Pairing the new No9 with one of the world’s best No10s was the other element of an attacking redesign, and while Wirtz is yet to catch fire there are glimpses of the unique way he sees the game (notably a jaw-dropping almost-assist at Chelsea).
The team are still getting used to him (he averaged 83 touches a game at Leverkusen and at Liverpool it’s 58, so he is not receiving the volume of ball he might). He has also admitted finding the jump to Premier League intensity a huge challenge, but his work ethic in training and the gym is “through the roof” and he has already added 2.5kg of lean muscle.
“If you can’t see Wirtz is good, don’t watch football,” is one message for those who doubt the young German and Sir Kenny Dalglish, a connoisseur of the 22-year-old’s football brain and abilities, would agree.
But
Wirtz also needs time.

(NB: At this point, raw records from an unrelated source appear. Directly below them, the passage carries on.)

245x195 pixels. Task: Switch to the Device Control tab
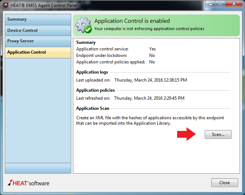click(38, 30)
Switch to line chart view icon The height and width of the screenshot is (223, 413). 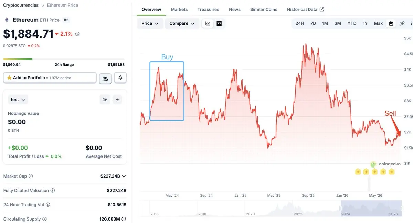coord(208,23)

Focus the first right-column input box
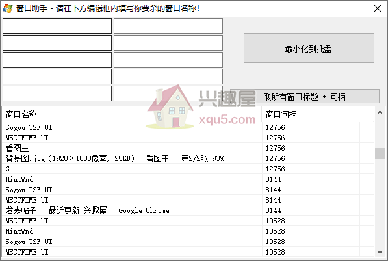tap(168, 26)

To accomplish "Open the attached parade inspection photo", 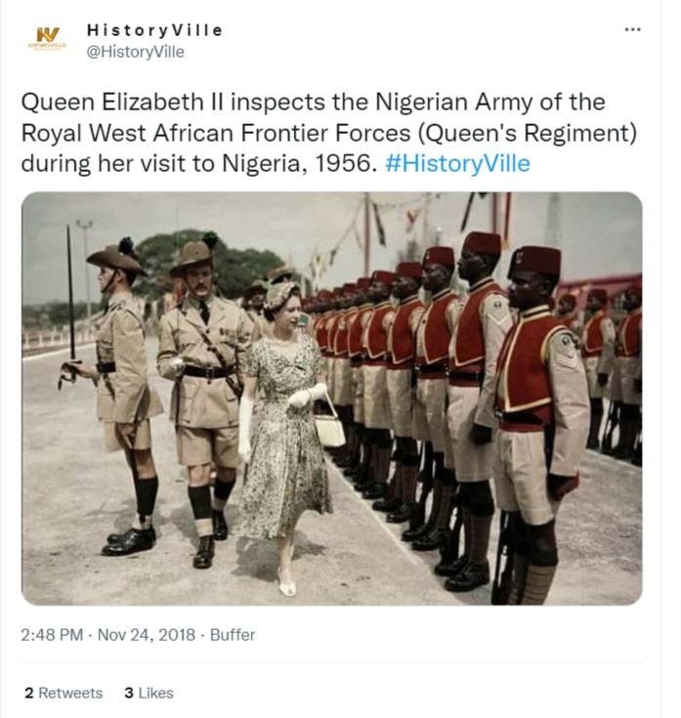I will pos(332,399).
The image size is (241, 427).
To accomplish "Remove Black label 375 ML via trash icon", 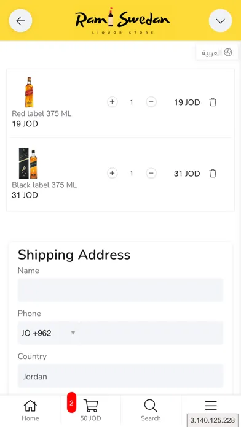I will [x=213, y=173].
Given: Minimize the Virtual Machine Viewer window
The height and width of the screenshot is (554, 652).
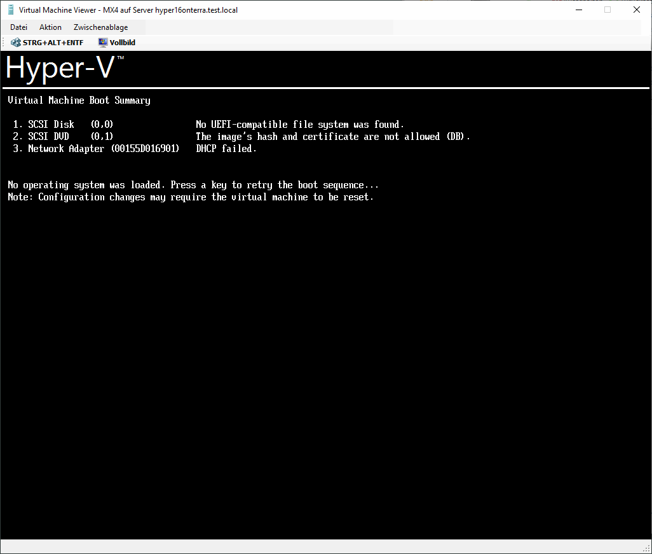Looking at the screenshot, I should (578, 10).
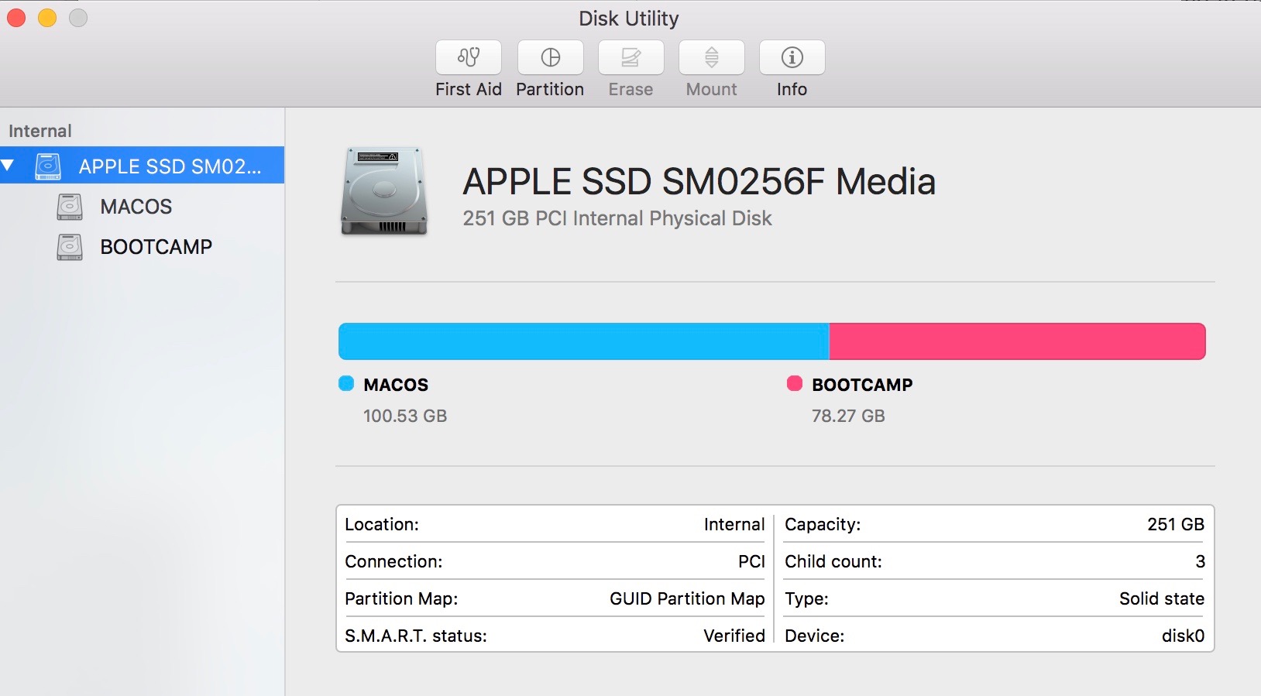Click the pink BOOTCAMP partition bar segment
The height and width of the screenshot is (696, 1261).
tap(1016, 341)
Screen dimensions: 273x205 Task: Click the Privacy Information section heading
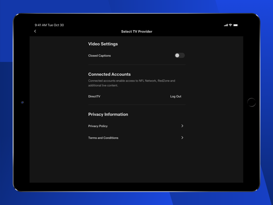click(x=108, y=114)
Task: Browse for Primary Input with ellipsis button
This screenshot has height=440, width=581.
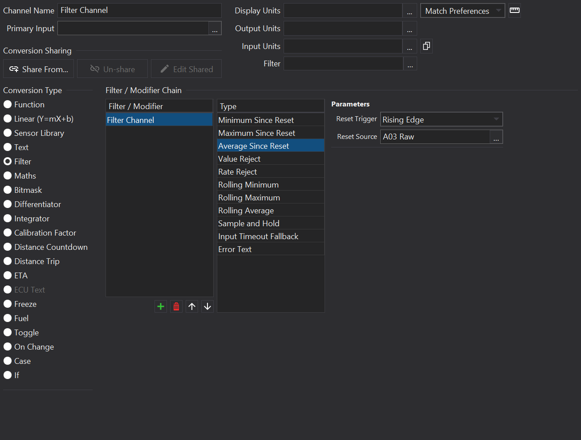Action: (215, 29)
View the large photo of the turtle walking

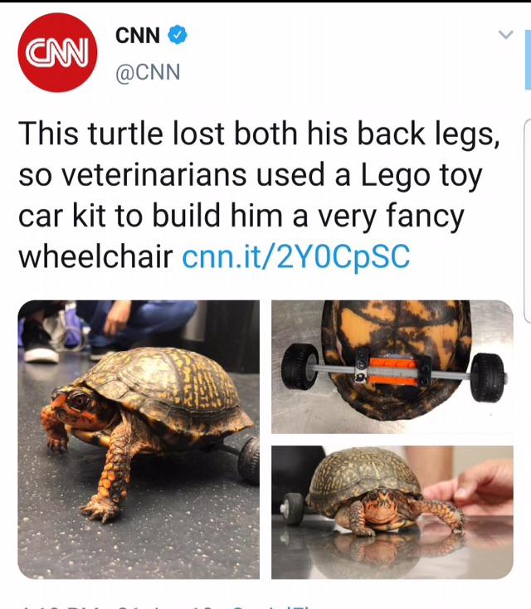coord(139,439)

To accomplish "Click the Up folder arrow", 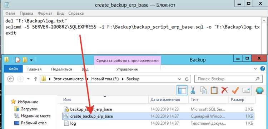I will coord(36,79).
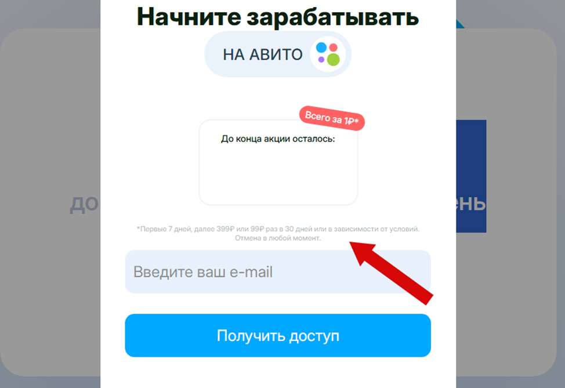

Edwards was chief analyst at Tottenham Hotspur when a 22-year-old No10 arrived from abroad and was written off as a luxury, too slight. It took several months but he came good, very good. Luka Modric was his name. Other No10s who required a period of adaptation to the Premier League include Dennis Bergkamp and Kevin De Bruyne.
There is acknowledgment that Kerkez, also 22, has found the step up from Bournemouth to Liverpool tricky but allowances are also made for his age and the fact that in possession (where he has most struggled) team-mates are still getting used to his runs.
Slot, amid an unremitting schedule, is trying to bed in the new pieces while dealing with a drop-off from Salah. Yet there was nothing, neither in the physical and playing data, nor what was observed of Salah’s attitude and motivation, that pointed to decline when the Egyptian extended his deal. Issues around his defending (Klopp used to tear his hair out) are nothing new.
He has simply not been scoring or assisting at his normal volume, but taking the long view on players means seeing a different picture to those knocked sideways by 12 bad games. It’s felt Salah is having a blip. There will come a reversion to the mean.
What is true is Slot has yet to establish a convincing new pattern of build-up and way to share attacking responsibilities between the new talents and the old talisman. Do Liverpool play through Wirtz now? Or still Salah? And how do they find Isak? In mitigation, the trio have only been able to spend 135 minutes on the pitch together in the Premier League.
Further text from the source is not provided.